* **SOURCE DOCUMENT**
>>>>

About Sovereign Green Bonds:

  • It is a type of fixed-income instrument that is specifically earmarked to raise money for climate and environmental projects.
  • The first green bond was issued in 2007 by the European Investment Bank, the EU’s lending arm.
  • This was followed a year later by the World Bank. Since then, many governments and corporations have entered the market to finance green projects.
  • As a part of the Government’s overall market borrowings in 2022-23, sovereign green bonds will be issued for mobilising resources for green infrastructure.
  • A project is classified “green” on the basis of four key principles. These include:
    • encouraging energy efficiency in resource utilisation,
    • reducing carbon emissions and greenhouse gases,
    • promoting climate resilience and
    • improving natural ecosystems and biodiversity, especially in accordance with SDG (Sustainable Development Goals).

Aims and Objectives of SGB:

  • They are aimed at energy efficiency, pollution prevention, sustainable agriculture, fishery and forestry, the protection of aquatic and terrestrial ecosystems, clean transportation, clean water, and sustainable water management.
  • They also finance the cultivation of environmentally friendly technologies and the mitigation of climate change.

How are they different from conventional government bonds?

  • Government bonds or government securities (G-Secs) are normally categorised into two — Treasury Bills and Dated or Long-Term Securities.
  • Treasury Bills have a maturity of less than one year and they do not carry coupon rates. These are issued at a discount, while redeemed at face value.
  • Dated Or Long-term securities are issued for a period above 1 year and up to 40 years. These bonds carry coupon rates and are tradable in the securities market.
  • SGB is one form of dated security. It will have a tenor and interest rate. Money raised through SGrB is part of overall government borrowing.
  • SGB may carry lower interest rate than that for regular government borrowings.
  • The government and the RBI decided to borrow ₹5.92 lakh crore in H2 FY23 through dated securities, including ₹16,000 crore through issuance of SGBs.

Benefits of investing in Sovereign green bonds:

  • Environmental causes: green bonds provide a way to help environmental causes through investing.
    • Buying a green bond might be too costly for retail investors: Still there are green bonds that make it easy to invest in baskets of green bonds.
  • Exemption from taxes: green bonds provide you with a way to earn income that is exempt from taxes.
  • No Harm: The money that is being invested is being used in a way that is not harmful.

<<<<

* **WRITTEN TASKS**
A: Answer these from the green bonds text:
(i) Which institution issued the first green bond, and in what year?
(ii) For how long at most are dated or long-term securities issued?
(iii) How much was to be borrowed through issuance of SGBs in H2 FY23?
B: Please extract the stretch of the green bonds text from "About Sovereign Green" through "for green infrastructure.", copying it word for word.

* **MATERIAL PROVIDED**
>>>>

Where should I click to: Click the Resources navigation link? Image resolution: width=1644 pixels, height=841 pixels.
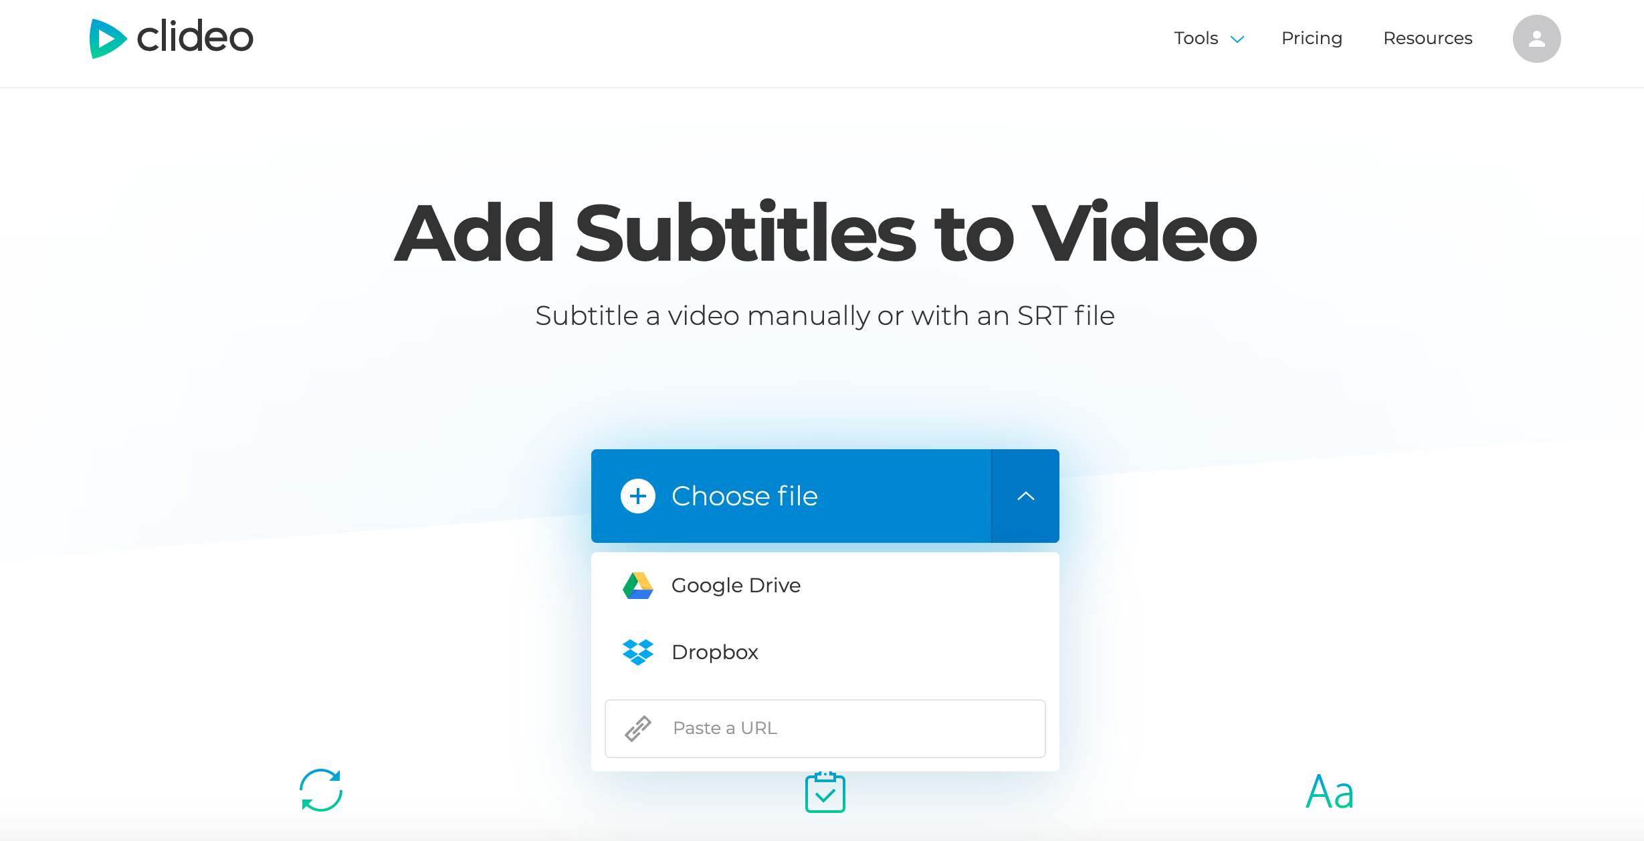(1429, 37)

<<<<

* **RESPONSES IN ORDER**
A:
(i) The European Investment Bank, in 2007.
(ii) Up to 40 years.
(iii) ₹16,000 crore.

B:
About Sovereign Green Bonds:

  • It is a type of fixed-income instrument that is specifically earmarked to raise money for climate and environmental projects.
  • The first green bond was issued in 2007 by the European Investment Bank, the EU’s lending arm.
  • This was followed a year later by the World Bank. Since then, many governments and corporations have entered the market to finance green projects.
  • As a part of the Government’s overall market borrowings in 2022-23, sovereign green bonds will be issued for mobilising resources for green infrastructure.